━━━━━ Data
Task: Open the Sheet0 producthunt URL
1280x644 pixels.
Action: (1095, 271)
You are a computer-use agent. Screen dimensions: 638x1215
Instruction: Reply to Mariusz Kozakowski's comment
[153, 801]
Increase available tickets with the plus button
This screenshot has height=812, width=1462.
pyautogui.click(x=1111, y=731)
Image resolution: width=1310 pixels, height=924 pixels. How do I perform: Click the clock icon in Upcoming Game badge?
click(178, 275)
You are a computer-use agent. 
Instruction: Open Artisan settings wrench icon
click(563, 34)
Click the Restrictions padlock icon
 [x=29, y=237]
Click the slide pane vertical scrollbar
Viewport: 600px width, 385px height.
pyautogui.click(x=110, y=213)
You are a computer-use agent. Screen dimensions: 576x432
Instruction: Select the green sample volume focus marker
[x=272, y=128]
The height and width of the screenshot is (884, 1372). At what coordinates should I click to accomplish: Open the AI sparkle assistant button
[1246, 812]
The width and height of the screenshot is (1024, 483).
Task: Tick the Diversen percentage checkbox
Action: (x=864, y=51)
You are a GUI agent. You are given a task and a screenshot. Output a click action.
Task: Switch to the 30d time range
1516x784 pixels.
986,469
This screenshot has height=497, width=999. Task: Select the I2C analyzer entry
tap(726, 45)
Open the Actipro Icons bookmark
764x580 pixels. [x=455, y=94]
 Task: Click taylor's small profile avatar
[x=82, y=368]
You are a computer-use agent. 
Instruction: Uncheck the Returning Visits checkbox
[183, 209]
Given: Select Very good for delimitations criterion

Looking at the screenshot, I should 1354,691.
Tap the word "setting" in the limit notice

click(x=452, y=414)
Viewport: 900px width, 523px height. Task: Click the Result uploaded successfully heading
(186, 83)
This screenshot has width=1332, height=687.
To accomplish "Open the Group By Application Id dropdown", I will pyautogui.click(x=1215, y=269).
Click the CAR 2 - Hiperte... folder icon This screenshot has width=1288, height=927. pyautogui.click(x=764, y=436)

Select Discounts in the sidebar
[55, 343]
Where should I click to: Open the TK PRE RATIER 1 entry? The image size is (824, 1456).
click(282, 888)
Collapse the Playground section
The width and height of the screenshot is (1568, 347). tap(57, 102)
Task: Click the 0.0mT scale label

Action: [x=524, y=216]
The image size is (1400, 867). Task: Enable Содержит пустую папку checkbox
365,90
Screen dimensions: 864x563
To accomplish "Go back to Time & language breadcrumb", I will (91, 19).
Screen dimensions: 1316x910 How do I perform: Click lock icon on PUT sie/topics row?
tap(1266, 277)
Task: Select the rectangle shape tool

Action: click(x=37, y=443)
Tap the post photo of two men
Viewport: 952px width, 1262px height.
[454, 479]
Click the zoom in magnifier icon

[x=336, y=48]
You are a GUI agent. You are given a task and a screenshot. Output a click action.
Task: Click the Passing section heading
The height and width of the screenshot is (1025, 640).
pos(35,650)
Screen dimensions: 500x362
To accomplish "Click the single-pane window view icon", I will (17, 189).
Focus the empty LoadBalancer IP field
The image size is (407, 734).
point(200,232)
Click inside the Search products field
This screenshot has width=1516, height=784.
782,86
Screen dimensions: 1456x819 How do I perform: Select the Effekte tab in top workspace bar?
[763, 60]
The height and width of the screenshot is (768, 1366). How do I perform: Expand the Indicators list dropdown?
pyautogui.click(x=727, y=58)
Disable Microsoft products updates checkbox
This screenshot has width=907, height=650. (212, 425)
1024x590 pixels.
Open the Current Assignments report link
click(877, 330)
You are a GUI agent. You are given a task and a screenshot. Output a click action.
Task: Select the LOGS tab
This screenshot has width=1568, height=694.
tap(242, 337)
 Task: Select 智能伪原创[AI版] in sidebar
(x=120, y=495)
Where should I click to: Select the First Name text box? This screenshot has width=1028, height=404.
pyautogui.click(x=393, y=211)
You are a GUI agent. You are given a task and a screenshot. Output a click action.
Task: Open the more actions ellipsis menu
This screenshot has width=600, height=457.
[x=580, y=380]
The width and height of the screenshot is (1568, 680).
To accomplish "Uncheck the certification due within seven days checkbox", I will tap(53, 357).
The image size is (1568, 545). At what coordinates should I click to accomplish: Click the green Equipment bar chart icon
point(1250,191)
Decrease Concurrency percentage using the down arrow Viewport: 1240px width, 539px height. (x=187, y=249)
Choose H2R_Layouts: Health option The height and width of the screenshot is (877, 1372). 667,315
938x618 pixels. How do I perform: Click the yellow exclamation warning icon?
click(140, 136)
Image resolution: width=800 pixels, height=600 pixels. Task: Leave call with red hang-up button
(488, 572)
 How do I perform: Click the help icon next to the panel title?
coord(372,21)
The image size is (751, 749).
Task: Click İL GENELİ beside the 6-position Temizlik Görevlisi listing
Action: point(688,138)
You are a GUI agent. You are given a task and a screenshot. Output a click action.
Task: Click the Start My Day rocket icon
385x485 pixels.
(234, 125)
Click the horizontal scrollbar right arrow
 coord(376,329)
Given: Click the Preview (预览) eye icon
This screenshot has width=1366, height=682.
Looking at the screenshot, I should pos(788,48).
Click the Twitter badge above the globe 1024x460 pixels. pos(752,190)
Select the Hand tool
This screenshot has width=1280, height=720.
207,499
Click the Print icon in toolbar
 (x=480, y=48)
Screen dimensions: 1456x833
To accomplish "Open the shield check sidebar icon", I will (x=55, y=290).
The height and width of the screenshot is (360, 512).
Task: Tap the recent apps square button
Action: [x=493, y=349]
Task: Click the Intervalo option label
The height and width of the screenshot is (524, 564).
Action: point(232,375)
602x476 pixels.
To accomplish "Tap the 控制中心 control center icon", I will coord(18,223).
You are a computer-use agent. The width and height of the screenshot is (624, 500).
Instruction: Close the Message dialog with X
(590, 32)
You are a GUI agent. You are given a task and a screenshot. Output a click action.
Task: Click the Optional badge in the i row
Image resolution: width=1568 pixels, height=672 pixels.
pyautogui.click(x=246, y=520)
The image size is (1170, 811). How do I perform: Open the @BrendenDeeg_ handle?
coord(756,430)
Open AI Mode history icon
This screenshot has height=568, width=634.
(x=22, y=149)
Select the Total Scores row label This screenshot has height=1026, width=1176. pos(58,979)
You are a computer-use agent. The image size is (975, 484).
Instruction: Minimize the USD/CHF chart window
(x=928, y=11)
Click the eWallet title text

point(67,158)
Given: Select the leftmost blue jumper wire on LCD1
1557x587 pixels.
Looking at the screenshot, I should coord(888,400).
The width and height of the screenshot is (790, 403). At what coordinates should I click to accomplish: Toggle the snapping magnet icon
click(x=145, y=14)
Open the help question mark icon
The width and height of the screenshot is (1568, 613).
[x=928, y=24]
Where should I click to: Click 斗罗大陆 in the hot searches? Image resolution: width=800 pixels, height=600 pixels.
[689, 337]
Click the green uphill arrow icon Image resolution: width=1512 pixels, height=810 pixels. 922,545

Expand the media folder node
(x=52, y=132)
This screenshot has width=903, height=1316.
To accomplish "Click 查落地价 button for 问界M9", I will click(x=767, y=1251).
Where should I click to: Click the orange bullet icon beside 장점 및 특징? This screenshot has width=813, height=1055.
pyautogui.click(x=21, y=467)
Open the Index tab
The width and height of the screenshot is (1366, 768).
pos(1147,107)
━━━━━━━━━━
Exercise details: All the records are to be transcribed exactly, with no line missing.

Result below:
Task: Open the Sheet0 producthunt URL
1280x644 pixels.
Action: (1095, 271)
You are a computer-use agent. Screen dimensions: 638x1215
Instruction: Reply to Mariusz Kozakowski's comment
[153, 801]
Increase available tickets with the plus button
This screenshot has height=812, width=1462.
pyautogui.click(x=1111, y=731)
Image resolution: width=1310 pixels, height=924 pixels. How do I perform: Click the clock icon in Upcoming Game badge?
click(178, 275)
You are a computer-use agent. 
Instruction: Open Artisan settings wrench icon
click(563, 34)
Click the Restrictions padlock icon
 [x=29, y=237]
Click the slide pane vertical scrollbar
Viewport: 600px width, 385px height.
pyautogui.click(x=110, y=213)
You are a computer-use agent. Screen dimensions: 576x432
Instruction: Select the green sample volume focus marker
[x=272, y=128]
The height and width of the screenshot is (884, 1372). At what coordinates should I click to accomplish: Open the AI sparkle assistant button
[1246, 812]
The width and height of the screenshot is (1024, 483).
Task: Tick the Diversen percentage checkbox
Action: (x=864, y=51)
You are a GUI agent. You are given a task and a screenshot. Output a click action.
Task: Switch to the 30d time range
1516x784 pixels.
986,469
This screenshot has height=497, width=999. Task: Select the I2C analyzer entry
tap(726, 45)
Open the Actipro Icons bookmark
764x580 pixels. [x=455, y=94]
 Task: Click taylor's small profile avatar
[x=82, y=368]
You are a computer-use agent. 
Instruction: Uncheck the Returning Visits checkbox
[183, 209]
Given: Select Very good for delimitations criterion

Looking at the screenshot, I should 1354,691.
Tap the word "setting" in the limit notice

click(x=452, y=414)
Viewport: 900px width, 523px height. Task: Click the Result uploaded successfully heading
(186, 83)
This screenshot has width=1332, height=687.
To accomplish "Open the Group By Application Id dropdown", I will pyautogui.click(x=1215, y=269).
Click the CAR 2 - Hiperte... folder icon This screenshot has width=1288, height=927. pyautogui.click(x=764, y=436)

Select Discounts in the sidebar
[55, 343]
Where should I click to: Open the TK PRE RATIER 1 entry? The image size is (824, 1456).
click(282, 888)
Collapse the Playground section
The width and height of the screenshot is (1568, 347). tap(57, 102)
Task: Click the 0.0mT scale label

Action: [x=524, y=216]
The image size is (1400, 867). Task: Enable Содержит пустую папку checkbox
365,90
Screen dimensions: 864x563
To accomplish "Go back to Time & language breadcrumb", I will (91, 19).
Screen dimensions: 1316x910 How do I perform: Click lock icon on PUT sie/topics row?
tap(1266, 277)
Task: Select the rectangle shape tool

Action: click(x=37, y=443)
Tap the post photo of two men
Viewport: 952px width, 1262px height.
[454, 479]
Click the zoom in magnifier icon

[x=336, y=48]
You are a GUI agent. You are given a task and a screenshot. Output a click action.
Task: Click the Passing section heading
The height and width of the screenshot is (1025, 640).
pos(35,650)
Screen dimensions: 500x362
To accomplish "Click the single-pane window view icon", I will (17, 189).
Focus the empty LoadBalancer IP field
The image size is (407, 734).
point(200,232)
Click inside the Search products field
This screenshot has width=1516, height=784.
782,86
Screen dimensions: 1456x819 How do I perform: Select the Effekte tab in top workspace bar?
[763, 60]
The height and width of the screenshot is (768, 1366). How do I perform: Expand the Indicators list dropdown?
pyautogui.click(x=727, y=58)
Disable Microsoft products updates checkbox
This screenshot has width=907, height=650. (212, 425)
1024x590 pixels.
Open the Current Assignments report link
click(877, 330)
You are a GUI agent. You are given a task and a screenshot. Output a click action.
Task: Select the LOGS tab
This screenshot has width=1568, height=694.
tap(242, 337)
 Task: Select 智能伪原创[AI版] in sidebar
(x=120, y=495)
Where should I click to: Select the First Name text box? This screenshot has width=1028, height=404.
pyautogui.click(x=393, y=211)
You are a GUI agent. You are given a task and a screenshot. Output a click action.
Task: Open the more actions ellipsis menu
This screenshot has width=600, height=457.
[x=580, y=380]
The width and height of the screenshot is (1568, 680).
To accomplish "Uncheck the certification due within seven days checkbox", I will tap(53, 357).
The image size is (1568, 545). At what coordinates should I click to accomplish: Click the green Equipment bar chart icon
point(1250,191)
Decrease Concurrency percentage using the down arrow Viewport: 1240px width, 539px height. (x=187, y=249)
Choose H2R_Layouts: Health option The height and width of the screenshot is (877, 1372). 667,315
938x618 pixels. How do I perform: Click the yellow exclamation warning icon?
click(140, 136)
Image resolution: width=800 pixels, height=600 pixels. Task: Leave call with red hang-up button
(488, 572)
 How do I perform: Click the help icon next to the panel title?
coord(372,21)
The image size is (751, 749).
Task: Click İL GENELİ beside the 6-position Temizlik Görevlisi listing
Action: point(688,138)
You are a GUI agent. You are given a task and a screenshot. Output a click action.
Task: Click the Start My Day rocket icon
385x485 pixels.
(234, 125)
Click the horizontal scrollbar right arrow
 coord(376,329)
Given: Click the Preview (预览) eye icon
This screenshot has width=1366, height=682.
Looking at the screenshot, I should pos(788,48).
Click the Twitter badge above the globe 1024x460 pixels. pos(752,190)
Select the Hand tool
This screenshot has width=1280, height=720.
207,499
Click the Print icon in toolbar
 (x=480, y=48)
Screen dimensions: 1456x833
To accomplish "Open the shield check sidebar icon", I will (x=55, y=290).
The height and width of the screenshot is (360, 512).
Task: Tap the recent apps square button
Action: [x=493, y=349]
Task: Click the Intervalo option label
The height and width of the screenshot is (524, 564).
Action: point(232,375)
602x476 pixels.
To accomplish "Tap the 控制中心 control center icon", I will coord(18,223).
You are a computer-use agent. The width and height of the screenshot is (624, 500).
Instruction: Close the Message dialog with X
(590, 32)
You are a GUI agent. You are given a task and a screenshot. Output a click action.
Task: Click the Optional badge in the i row
Image resolution: width=1568 pixels, height=672 pixels.
pyautogui.click(x=246, y=520)
The image size is (1170, 811). How do I perform: Open the @BrendenDeeg_ handle?
coord(756,430)
Open AI Mode history icon
This screenshot has height=568, width=634.
(x=22, y=149)
Select the Total Scores row label This screenshot has height=1026, width=1176. pos(58,979)
You are a computer-use agent. The image size is (975, 484).
Instruction: Minimize the USD/CHF chart window
(x=928, y=11)
Click the eWallet title text

point(67,158)
Given: Select the leftmost blue jumper wire on LCD1
1557x587 pixels.
Looking at the screenshot, I should coord(888,400).
The width and height of the screenshot is (790, 403). At what coordinates should I click to accomplish: Toggle the snapping magnet icon
click(x=145, y=14)
Open the help question mark icon
The width and height of the screenshot is (1568, 613).
[x=928, y=24]
Where should I click to: Click 斗罗大陆 in the hot searches? Image resolution: width=800 pixels, height=600 pixels.
[689, 337]
Click the green uphill arrow icon Image resolution: width=1512 pixels, height=810 pixels. 922,545

Expand the media folder node
(x=52, y=132)
This screenshot has width=903, height=1316.
To accomplish "Click 查落地价 button for 问界M9", I will click(x=767, y=1251).
Where should I click to: Click the orange bullet icon beside 장점 및 특징? This screenshot has width=813, height=1055.
pyautogui.click(x=21, y=467)
Open the Index tab
The width and height of the screenshot is (1366, 768).
pos(1147,107)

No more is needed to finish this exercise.